Jakarta, Aktual.com – Mantan Menteri Koordinator Kemaritiman Rizal Ramli menyinggung kasus penistaan agama di acara Tahlil dan Manaqib Gus Dur, yang digelar di DPP PKB, Jalan Raden Saleh, Jakarta Pusat, Selasa (27/12).

Atas kasus tersebut, kata dia, memicu aksi besar-besaran yang dilakukan oleh umat muslim pada 4 November dan terakhir pada 2 Desember 2016. Terlebih, masyarakat saat ini sudah sangat kritis terkait dengan hal-hal yang sensitif seperti kasus penistaan agama.

Rizal berkisah pada awal tahun 20-an, Pulau Jawa pernah mengalami aksi besar-besaran pada masa pemerintahan Hindia Belanda, Ketika itu HOS Tjokroaminoto memimpin langsung aksi, karena ada seorang pemuda muslim yang telah melakukan penistaan agama.

Ketika itu, lanjut ekonom senior ini, jumlah massa mencapai 35 ribuan, Surabaya yang ketika itu penduduknya hanya mencapai 300 ribu.

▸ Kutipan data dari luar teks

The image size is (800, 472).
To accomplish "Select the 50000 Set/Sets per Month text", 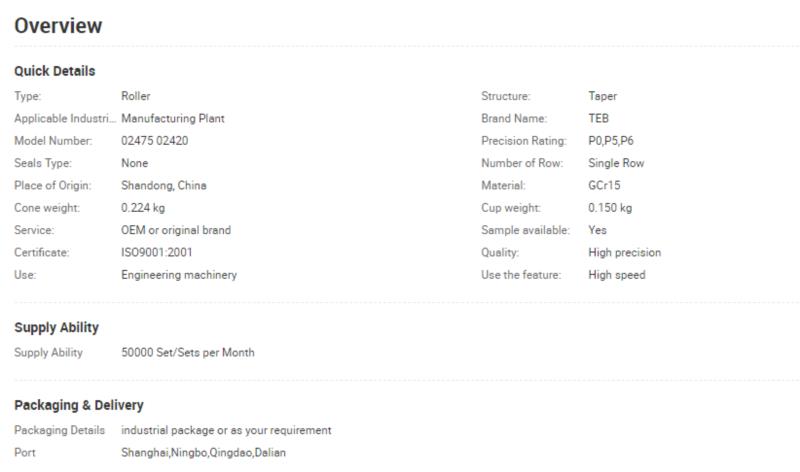I will coord(188,353).
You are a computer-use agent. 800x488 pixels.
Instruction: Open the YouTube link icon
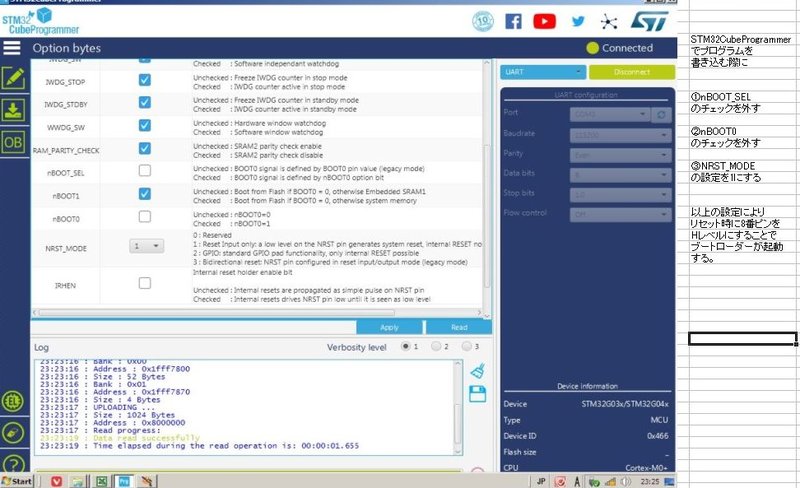(545, 21)
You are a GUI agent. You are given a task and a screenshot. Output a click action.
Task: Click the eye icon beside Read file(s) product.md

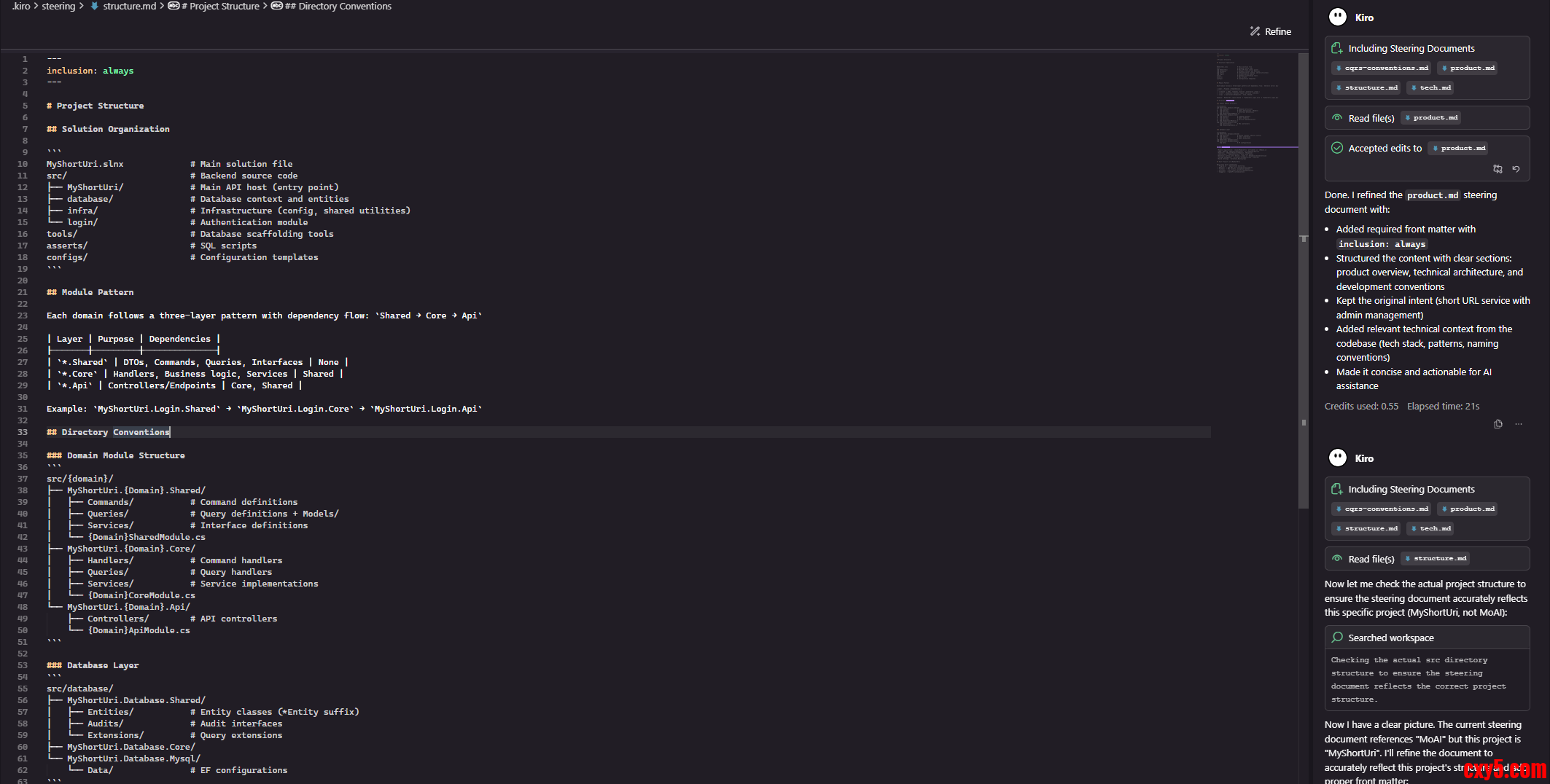(1337, 118)
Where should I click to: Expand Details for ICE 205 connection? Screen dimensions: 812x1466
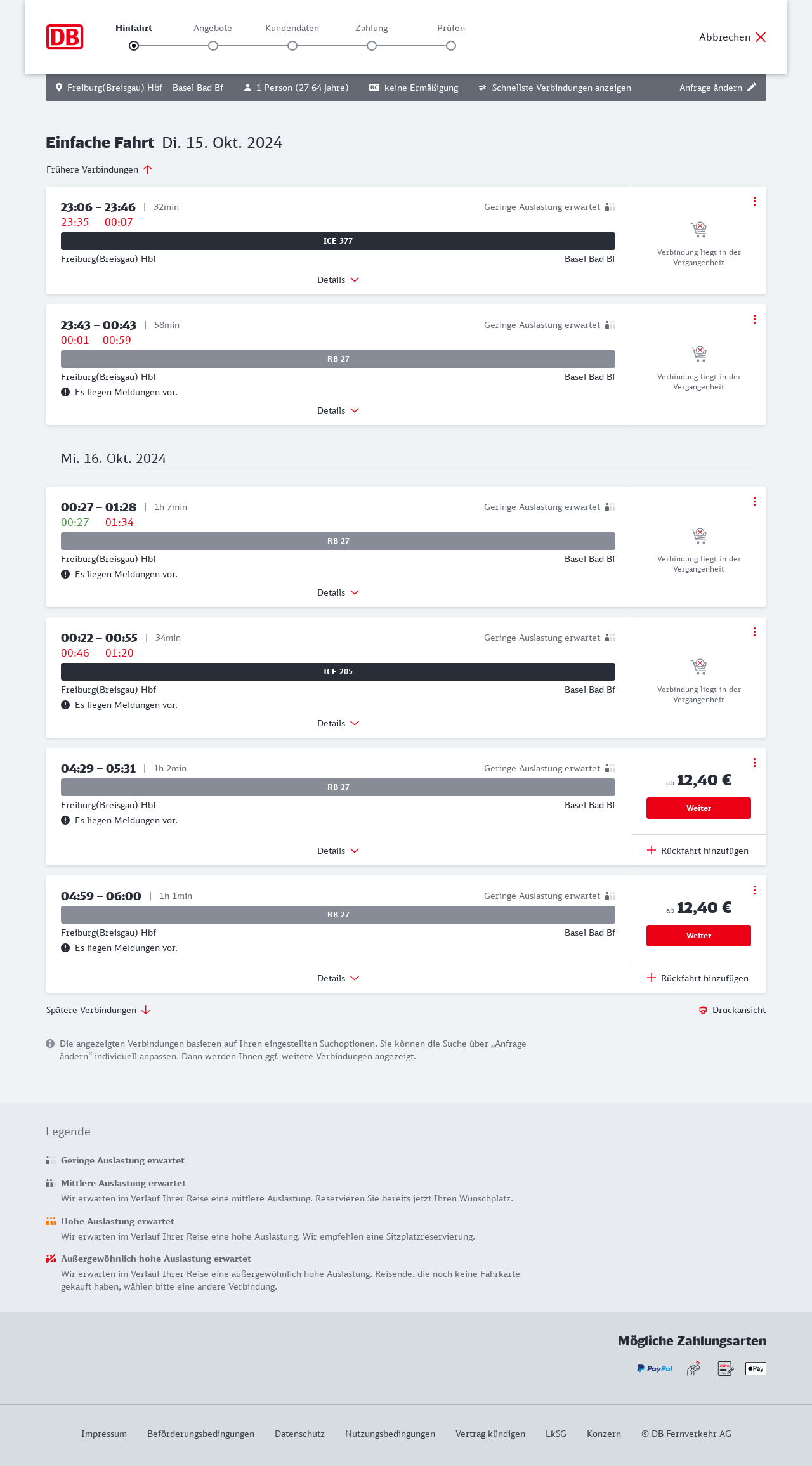point(338,723)
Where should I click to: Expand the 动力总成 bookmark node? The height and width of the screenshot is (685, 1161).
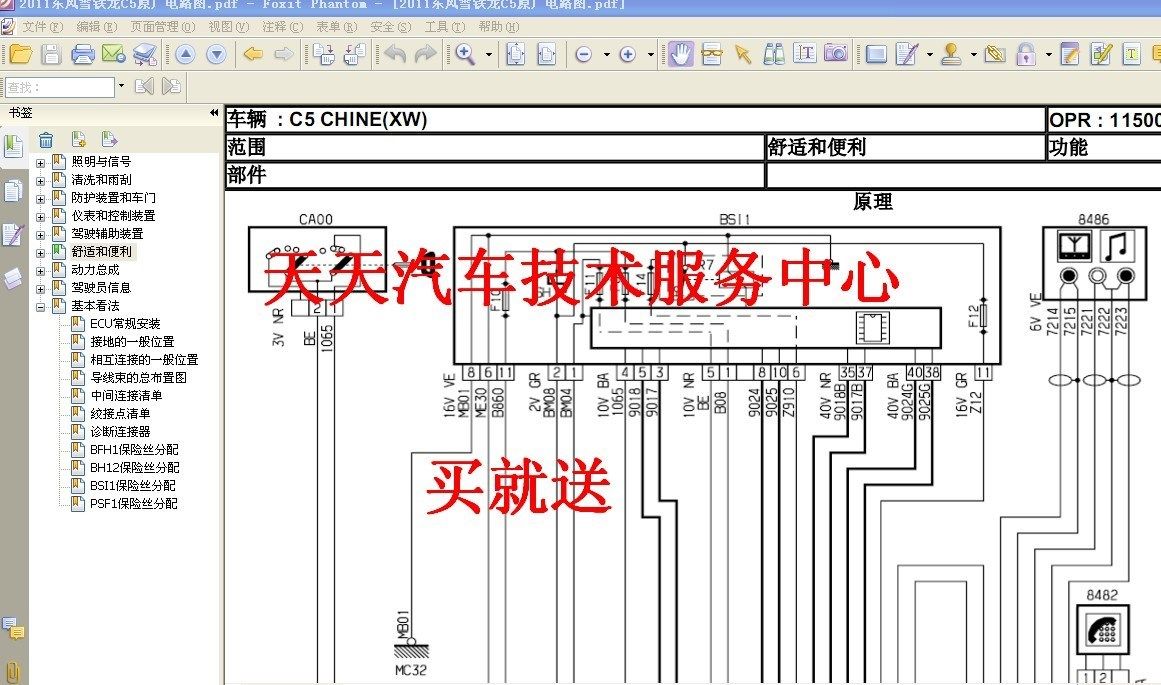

Tetapi apa yang dilakukan oleh Pemerintahan Belanda, dia bergerak cepat dan menangkap pelaku penista agama itu.

“Kalau kita lihat yurisprudensinya, setiap kasus begini, langsung ditangkap karena membahayakan,” ujar dia.

Begitu pula, kritik dia, soal intelijen yang seolah menganggap enteng. Ini mengingat, jika sebuah isu sensitif seperti agama disentuh, maka yang menggerakkan massa dalam jumlah yang sangat besar.

“Perkiraan intel, demonstrasi 4 November cuma 35 ribu menurut saya perkiraan itu wajar karena dilihat siapa organisasinya. Oh ini kemampuan organisasinya segini, maksimum 35 ribu atau 2 Desember perkiraannya berapa,” kata Rizal.